## Task description:
Repeat every entry word for word, skipping the pictures.

## Given data:
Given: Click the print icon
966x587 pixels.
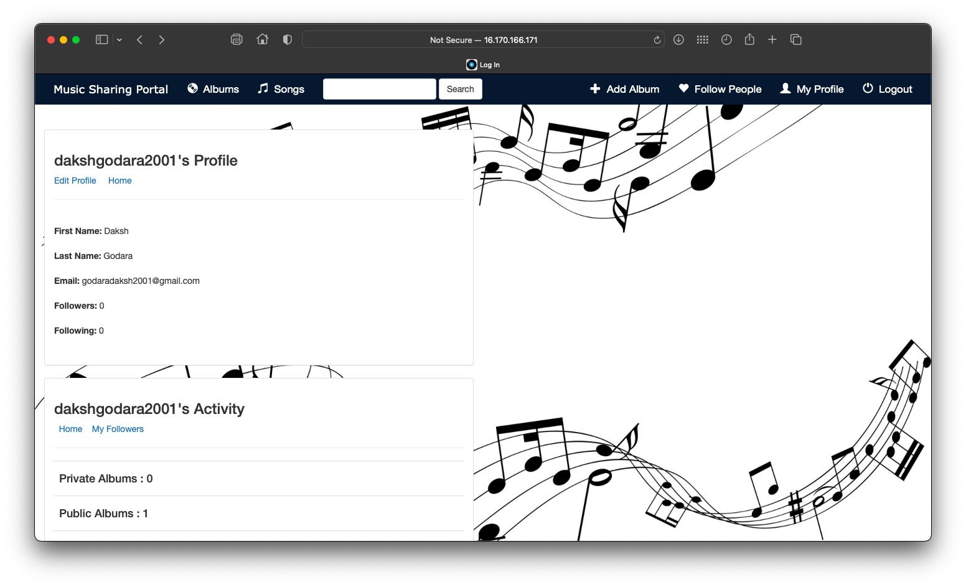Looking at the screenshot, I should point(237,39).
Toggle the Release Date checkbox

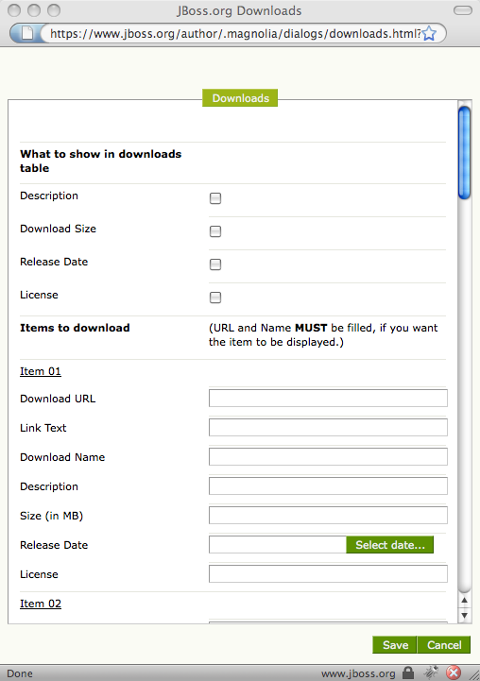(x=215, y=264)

## Solution for this exercise:
Given: Click the print icon
966x587 pixels.
Looking at the screenshot, I should point(237,39).
Toggle the Release Date checkbox

(x=215, y=264)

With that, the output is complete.